Cette trajectoire n’est pas une fatalité : l’histoire récente montre que des politiques familiales ambitieuses et une immigration soutenue peuvent ralentir, temporairement, le déclin. Mais inverser durablement la tendance supposerait un environnement économique et géopolitique très différent de celui du milieu des années 2020.
En résumé
En 2026, la Russie compte entre 141 et 146 millions d’habitants selon que l’on retient les statistiques officielles de Rosstat ou les estimations internationales. C’est le neuvième pays le plus peuplé du monde et le premier d’Europe, mais l’un des moins denses, avec moins de 10 habitants par kilomètre carré. Sa population vieillit, diminue depuis plusieurs années et se concentre dans la partie européenne du pays et dans une quinzaine de grandes métropoles, dominées par Moscou et Saint-Pétersbourg.
Pour découvrir la deuxième ville du pays, sa population et son histoire, notre guide complet de Saint-Pétersbourg complète cette lecture.
Questions fréquentes
En 2026, la Russie compte entre 141 et 146 millions d'habitants selon les sources. Rosstat, l'office russe des statistiques, publie les estimations les plus élevées car il inclut la Crimée et les territoires ukrainiens annexés, tandis que l'ONU et la Banque mondiale excluent ces territoires et proposent des chiffres plus bas.
Avec moins de 10 habitants par kilomètre carré sur un territoire de plus de 17 millions de kilomètres carrés, la Russie est l'un des grands pays les moins densément peuplés du monde. La densité est très inégale : environ trois quarts de la population vivent dans la partie européenne du pays, qui ne couvre qu'un quart du territoire.
Moscou est de loin la plus grande ville de Russie, avec environ 13 millions d'habitants sur son agglomération, devant Saint-Pétersbourg (environ 5,5 millions). Le pays compte ensuite une quinzaine de villes de plus d'un million d'habitants, dont Novossibirsk, Ekaterinbourg, Kazan et Nijni Novgorod.
La population russe diminue. Après un pic d'environ 148 millions d'habitants au début des années 1990, la population a reculé pendant deux décennies, a connu une stabilisation relative dans les années 2010, puis est repartie à la baisse depuis la fin des années 2010, accentuée par la pandémie de Covid-19 et les conséquences de la guerre en Ukraine depuis 2022.
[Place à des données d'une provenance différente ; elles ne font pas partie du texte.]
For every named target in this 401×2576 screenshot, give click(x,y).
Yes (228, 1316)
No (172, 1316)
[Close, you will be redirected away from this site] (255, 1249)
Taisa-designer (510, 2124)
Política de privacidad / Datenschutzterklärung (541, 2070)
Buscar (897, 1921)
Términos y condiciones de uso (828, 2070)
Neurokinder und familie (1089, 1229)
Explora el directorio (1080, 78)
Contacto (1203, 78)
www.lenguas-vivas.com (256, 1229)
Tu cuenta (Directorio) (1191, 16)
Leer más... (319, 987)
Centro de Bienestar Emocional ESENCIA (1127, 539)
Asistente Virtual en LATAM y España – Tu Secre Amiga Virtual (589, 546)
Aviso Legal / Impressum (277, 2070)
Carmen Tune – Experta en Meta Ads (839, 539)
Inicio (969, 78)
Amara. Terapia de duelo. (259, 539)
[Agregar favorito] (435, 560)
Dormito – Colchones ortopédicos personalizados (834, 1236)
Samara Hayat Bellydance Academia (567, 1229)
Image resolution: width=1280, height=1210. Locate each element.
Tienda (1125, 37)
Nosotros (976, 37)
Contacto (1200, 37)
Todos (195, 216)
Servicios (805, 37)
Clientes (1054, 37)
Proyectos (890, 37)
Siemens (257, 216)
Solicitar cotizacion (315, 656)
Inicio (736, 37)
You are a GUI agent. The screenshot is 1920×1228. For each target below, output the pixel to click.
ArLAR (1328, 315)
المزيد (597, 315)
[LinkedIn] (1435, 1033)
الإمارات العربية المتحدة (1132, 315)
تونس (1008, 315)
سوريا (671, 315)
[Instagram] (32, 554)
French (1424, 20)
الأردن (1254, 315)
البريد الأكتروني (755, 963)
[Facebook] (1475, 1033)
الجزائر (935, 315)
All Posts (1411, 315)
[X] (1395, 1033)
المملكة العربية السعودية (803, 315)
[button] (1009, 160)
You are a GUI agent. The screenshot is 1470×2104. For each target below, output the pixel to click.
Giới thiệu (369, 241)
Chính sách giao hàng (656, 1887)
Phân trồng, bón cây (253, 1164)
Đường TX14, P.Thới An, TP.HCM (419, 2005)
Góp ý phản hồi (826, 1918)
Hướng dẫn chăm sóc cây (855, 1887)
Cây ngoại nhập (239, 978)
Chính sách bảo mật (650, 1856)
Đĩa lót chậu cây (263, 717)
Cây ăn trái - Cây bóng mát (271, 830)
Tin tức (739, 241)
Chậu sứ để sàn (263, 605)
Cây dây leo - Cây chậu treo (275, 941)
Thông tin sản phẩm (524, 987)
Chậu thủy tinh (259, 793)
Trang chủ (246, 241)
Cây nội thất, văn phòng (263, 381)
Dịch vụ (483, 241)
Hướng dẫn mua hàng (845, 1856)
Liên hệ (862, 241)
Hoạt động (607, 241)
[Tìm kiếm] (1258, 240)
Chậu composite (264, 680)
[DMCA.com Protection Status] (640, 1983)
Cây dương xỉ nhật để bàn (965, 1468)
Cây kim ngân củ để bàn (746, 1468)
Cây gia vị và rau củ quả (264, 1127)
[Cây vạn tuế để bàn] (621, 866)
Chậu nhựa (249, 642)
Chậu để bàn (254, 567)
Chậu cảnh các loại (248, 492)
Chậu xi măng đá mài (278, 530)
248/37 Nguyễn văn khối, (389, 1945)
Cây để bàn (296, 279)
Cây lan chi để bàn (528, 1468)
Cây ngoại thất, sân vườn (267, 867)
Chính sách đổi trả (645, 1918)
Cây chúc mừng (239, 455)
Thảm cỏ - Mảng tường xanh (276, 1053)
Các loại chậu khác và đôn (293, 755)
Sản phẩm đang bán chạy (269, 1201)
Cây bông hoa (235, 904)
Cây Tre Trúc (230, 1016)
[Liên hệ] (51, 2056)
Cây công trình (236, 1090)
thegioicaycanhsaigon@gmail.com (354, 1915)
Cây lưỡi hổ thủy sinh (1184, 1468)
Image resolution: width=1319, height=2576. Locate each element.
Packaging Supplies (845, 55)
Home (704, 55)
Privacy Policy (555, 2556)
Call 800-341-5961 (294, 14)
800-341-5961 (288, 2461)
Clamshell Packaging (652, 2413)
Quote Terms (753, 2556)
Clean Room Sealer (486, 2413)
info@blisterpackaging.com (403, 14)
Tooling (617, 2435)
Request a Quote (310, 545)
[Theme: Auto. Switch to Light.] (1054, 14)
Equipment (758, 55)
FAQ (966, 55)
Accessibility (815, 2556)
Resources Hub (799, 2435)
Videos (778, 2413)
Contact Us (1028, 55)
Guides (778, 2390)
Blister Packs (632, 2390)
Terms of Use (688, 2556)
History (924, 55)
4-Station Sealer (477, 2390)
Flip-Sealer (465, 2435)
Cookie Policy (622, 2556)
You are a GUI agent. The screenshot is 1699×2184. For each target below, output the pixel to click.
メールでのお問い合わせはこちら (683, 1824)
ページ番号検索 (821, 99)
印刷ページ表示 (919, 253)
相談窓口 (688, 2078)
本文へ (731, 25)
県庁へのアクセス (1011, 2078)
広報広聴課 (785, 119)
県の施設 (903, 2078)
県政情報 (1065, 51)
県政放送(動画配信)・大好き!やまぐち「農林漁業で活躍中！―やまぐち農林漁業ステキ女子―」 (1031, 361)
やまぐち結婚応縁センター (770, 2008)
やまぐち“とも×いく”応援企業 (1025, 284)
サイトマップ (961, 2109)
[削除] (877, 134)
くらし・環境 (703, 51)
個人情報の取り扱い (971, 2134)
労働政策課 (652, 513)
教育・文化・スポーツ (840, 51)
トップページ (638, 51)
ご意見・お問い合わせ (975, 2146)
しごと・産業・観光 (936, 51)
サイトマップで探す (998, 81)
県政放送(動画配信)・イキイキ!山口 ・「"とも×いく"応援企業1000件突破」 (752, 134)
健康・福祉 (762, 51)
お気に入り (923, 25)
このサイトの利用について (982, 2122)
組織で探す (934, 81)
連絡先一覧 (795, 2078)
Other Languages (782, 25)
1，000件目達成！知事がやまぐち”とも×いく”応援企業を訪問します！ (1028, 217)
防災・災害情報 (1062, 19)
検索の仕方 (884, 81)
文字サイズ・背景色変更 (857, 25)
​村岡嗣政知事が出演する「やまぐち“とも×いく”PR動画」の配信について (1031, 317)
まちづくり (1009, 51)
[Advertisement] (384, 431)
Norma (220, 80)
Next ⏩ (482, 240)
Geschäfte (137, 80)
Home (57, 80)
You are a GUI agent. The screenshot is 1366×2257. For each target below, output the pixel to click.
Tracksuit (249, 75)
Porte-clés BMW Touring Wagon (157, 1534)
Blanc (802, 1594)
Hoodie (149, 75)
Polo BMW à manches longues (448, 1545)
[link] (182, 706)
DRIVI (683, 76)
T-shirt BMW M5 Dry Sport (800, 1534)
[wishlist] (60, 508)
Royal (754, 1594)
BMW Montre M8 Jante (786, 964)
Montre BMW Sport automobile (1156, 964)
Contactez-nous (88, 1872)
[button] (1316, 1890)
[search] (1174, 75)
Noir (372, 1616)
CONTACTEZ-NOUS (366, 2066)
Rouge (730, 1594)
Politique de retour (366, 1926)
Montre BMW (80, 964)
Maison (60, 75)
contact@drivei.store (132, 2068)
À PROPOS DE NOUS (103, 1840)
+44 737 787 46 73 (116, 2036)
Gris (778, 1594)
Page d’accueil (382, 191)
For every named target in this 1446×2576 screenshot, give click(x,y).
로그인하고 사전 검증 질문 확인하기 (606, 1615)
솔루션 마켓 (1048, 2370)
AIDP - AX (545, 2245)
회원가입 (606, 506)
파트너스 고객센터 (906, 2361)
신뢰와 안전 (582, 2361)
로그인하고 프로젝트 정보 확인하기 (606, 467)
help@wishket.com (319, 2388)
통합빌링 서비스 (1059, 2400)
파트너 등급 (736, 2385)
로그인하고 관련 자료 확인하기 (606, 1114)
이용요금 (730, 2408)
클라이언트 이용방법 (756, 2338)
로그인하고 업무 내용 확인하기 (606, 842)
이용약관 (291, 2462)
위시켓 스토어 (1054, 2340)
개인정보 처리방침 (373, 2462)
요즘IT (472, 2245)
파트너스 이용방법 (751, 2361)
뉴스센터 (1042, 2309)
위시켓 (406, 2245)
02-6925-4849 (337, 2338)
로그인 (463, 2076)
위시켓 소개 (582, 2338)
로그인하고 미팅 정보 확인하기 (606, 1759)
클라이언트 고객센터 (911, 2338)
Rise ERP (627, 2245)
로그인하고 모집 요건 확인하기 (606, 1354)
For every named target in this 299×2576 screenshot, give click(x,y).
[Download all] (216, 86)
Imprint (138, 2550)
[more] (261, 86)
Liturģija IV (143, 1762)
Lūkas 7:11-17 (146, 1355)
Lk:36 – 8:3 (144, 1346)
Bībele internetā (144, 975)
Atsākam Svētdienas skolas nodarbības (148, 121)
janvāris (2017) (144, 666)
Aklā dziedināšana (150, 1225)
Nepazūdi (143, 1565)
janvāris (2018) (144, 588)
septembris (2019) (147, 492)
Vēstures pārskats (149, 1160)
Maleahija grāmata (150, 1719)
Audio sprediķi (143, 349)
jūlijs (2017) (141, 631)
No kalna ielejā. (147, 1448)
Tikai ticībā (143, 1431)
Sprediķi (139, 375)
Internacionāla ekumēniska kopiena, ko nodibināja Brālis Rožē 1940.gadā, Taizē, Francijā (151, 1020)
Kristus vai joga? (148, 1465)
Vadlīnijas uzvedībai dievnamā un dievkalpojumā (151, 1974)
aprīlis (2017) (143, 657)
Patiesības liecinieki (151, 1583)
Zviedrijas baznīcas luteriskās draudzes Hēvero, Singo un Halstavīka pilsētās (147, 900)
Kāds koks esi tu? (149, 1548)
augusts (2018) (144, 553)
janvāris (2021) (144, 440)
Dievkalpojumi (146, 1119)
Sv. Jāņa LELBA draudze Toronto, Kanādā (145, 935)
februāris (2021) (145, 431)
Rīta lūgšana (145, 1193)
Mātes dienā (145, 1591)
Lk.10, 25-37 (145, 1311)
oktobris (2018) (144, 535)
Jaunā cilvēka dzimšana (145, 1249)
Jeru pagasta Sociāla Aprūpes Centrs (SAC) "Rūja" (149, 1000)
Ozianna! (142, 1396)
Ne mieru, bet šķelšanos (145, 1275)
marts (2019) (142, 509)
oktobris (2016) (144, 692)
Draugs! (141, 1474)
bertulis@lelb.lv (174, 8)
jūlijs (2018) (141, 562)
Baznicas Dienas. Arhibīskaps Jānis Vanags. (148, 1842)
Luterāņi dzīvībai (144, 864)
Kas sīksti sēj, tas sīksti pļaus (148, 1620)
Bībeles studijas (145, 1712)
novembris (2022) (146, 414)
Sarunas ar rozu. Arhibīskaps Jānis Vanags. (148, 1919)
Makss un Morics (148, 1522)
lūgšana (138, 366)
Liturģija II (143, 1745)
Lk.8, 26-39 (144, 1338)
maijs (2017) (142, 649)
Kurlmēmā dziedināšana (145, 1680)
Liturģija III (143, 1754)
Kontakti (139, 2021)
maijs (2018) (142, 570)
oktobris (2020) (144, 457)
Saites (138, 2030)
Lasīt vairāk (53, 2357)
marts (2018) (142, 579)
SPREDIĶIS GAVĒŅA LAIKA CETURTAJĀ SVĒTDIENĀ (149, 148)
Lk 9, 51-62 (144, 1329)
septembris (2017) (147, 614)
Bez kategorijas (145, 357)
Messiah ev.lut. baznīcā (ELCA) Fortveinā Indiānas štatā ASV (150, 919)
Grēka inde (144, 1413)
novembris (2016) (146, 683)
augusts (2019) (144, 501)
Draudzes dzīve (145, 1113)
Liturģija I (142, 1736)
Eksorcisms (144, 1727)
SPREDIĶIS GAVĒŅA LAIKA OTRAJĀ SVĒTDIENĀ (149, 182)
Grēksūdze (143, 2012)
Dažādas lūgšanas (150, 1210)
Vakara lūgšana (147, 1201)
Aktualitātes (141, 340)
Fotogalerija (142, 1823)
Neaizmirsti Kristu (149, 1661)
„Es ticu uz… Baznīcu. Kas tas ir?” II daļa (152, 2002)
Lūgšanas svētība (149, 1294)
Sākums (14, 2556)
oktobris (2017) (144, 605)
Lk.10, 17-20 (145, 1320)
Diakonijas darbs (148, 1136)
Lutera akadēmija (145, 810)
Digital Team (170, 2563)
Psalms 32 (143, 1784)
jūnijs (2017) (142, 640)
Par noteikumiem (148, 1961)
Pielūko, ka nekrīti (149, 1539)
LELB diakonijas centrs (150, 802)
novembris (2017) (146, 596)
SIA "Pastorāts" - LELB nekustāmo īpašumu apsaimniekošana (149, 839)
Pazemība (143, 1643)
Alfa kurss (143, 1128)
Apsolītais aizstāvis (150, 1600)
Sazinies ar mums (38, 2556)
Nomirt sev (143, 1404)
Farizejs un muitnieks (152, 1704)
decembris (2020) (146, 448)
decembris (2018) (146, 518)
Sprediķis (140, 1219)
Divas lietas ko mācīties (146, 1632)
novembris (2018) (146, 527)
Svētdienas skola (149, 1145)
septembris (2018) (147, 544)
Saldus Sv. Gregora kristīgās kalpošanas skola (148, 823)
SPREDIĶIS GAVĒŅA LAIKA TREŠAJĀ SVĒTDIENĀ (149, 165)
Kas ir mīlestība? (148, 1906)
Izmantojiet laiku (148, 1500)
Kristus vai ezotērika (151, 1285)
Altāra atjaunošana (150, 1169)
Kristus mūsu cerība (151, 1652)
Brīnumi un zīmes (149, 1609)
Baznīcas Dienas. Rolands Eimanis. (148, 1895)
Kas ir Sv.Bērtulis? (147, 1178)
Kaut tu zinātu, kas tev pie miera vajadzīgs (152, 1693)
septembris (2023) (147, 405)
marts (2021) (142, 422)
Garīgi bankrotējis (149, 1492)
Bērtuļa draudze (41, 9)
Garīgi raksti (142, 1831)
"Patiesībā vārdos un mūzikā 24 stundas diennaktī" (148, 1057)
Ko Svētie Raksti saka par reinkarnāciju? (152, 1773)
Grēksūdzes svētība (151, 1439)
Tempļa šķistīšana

Avec environ 141 à 146 millions d'habitants, la Russie compte un peu plus du double de la population de la France (environ 68 millions). Elle est le pays le plus peuplé d'Europe et le neuvième au monde, mais sa densité est près de quinze fois inférieure à celle de la France, avec moins de 10 habitants par kilomètre carré contre environ 106.
Selon les projections des Nations Unies, la population russe pourrait descendre vers 130 millions d'habitants d'ici le milieu du siècle, voire moins selon les scénarios. Le vieillissement de la population, un taux de fécondité durablement inférieur au seuil de renouvellement des générations et un solde naturel négatif pèsent sur les perspectives démographiques du pays.